Act IV: The Canonical (But Elusive) Vercel Solution

Knowing that Vercel provides first-class support for Playwright, the next logical step was to use their recommended method for handling these system-level dependencies: an environment variable.

Re-confirm package.json: Ensured no postinstall script was present.

Change to vercel.json: Simplified installCommand to let Vercel’s internal magic handle Playwright:

// vercel.json (after final change attempt)
{
    "installCommand": "npm install", // Simpler, letting Vercel manage Playwright's deps
    "buildCommand": "npm run build",
    "routes": [
        // ...
    ]
}

Crucial Step: Adding an Environment Variable in Vercel UI: Navigated to Vercel Project Settings > Environment Variables and added:

  • Name: INSTALL_PLAYWRIGHT_DEPS
  • Value: 1
  • Target: Build Time (and Production/Preview, for completeness).

The expectation was that this environment variable would signal Vercel to install the required libnspr4, libnss3, libgbm1 etc., in a privileged way before the build began, finally resolving the browser launch issue.

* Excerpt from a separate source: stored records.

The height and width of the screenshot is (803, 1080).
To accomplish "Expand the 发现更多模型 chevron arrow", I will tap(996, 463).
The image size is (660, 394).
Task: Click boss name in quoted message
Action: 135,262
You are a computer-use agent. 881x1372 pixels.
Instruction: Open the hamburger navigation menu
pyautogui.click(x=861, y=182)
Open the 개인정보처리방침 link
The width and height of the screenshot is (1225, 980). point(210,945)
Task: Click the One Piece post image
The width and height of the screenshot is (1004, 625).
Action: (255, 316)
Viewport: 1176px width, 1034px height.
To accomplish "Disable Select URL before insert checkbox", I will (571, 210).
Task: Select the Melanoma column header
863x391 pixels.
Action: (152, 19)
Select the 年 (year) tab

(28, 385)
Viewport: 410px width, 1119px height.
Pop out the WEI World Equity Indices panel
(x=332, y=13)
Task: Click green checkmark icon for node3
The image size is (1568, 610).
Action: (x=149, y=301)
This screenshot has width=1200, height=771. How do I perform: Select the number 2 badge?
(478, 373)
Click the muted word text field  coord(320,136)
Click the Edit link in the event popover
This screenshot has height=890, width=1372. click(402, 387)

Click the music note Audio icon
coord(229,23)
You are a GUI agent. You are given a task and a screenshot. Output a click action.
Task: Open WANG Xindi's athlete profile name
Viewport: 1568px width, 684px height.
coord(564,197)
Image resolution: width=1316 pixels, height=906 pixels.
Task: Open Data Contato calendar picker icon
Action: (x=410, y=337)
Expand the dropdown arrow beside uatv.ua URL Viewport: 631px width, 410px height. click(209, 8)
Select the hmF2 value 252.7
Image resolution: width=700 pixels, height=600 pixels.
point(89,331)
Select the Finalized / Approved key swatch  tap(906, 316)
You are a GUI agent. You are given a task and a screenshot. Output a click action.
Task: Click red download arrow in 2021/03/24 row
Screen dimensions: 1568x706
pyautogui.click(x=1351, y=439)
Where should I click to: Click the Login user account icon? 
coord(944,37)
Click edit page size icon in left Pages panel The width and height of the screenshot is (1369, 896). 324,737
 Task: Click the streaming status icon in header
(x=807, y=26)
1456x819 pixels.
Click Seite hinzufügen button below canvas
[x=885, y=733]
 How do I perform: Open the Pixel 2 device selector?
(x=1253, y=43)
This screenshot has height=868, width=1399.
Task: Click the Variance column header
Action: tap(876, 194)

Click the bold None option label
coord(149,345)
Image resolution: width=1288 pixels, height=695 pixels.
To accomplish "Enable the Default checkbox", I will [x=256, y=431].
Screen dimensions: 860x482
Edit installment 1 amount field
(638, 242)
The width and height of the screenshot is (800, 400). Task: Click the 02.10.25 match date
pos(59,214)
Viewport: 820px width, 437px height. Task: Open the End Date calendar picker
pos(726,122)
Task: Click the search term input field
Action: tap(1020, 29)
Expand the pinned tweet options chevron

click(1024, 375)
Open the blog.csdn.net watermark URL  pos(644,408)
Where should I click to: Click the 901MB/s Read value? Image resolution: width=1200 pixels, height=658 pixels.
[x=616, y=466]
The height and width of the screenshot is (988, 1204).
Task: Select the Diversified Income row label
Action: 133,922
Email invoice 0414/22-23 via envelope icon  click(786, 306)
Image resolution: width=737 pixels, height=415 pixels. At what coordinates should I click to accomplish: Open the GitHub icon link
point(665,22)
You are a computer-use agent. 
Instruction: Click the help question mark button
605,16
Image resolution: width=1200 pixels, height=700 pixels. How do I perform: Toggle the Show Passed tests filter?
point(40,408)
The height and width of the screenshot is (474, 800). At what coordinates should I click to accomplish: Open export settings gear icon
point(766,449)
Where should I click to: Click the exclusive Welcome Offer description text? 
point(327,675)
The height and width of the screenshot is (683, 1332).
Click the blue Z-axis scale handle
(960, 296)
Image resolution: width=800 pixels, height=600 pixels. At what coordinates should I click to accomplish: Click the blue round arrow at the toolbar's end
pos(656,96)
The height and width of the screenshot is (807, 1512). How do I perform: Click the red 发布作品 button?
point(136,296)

The Complex Reality: Debugging Doesn’t Always End in a Full Fix

Despite methodically going through these steps, analyzing logs, and applying the recommended solutions, the stubborn “Host system is missing dependencies to run browsers” error persisted during the build phase. This specific interaction between Playwright’s exacting system requirements, the nuances of rehype-mermaid’s integration, and Vercel’s managed build environment proved to be exceptionally complex.

It became clear that directly forcing Playwright’s full runtime environment to be perfectly aligned within the current Vercel build context was not a straightforward path, at least not with the time and resources allocated.

The Pragmatic Conclusion: A Feature Flag for Sanity

In software engineering, sometimes the most technically “correct” solution isn’t immediately achievable or feasible. When facing such a persistent, low-level deployment blocker, the most sensible approach is to be pragmatic.

My current path forward: implementing a feature flag for the diagram rendering functionality. This allows me to:

  1. Deploy the core application successfully: The rest of the Astro site can go live without being held hostage by this specific build-time rendering issue.
  2. Isolate the problem: The Playwright-dependent feature can be disabled during Vercel builds, while still remaining fully functional in local development and for future investigation.
  3. Maintain velocity: Avoid getting endlessly stuck on a single, highly complex environmental problem.

While the desire for a clean, direct fix is strong, this debugging odyssey highlights an important truth: complex deployment environments can introduce challenges that defy immediate resolution. Knowing when to pivot, implement a workaround, and isolate problematic features is a valuable skill in a software engineer’s toolkit. The problem hasn’t vanished, but the deployment can now proceed, allowing me to continue building and delivering value. And that, in itself, is a victory.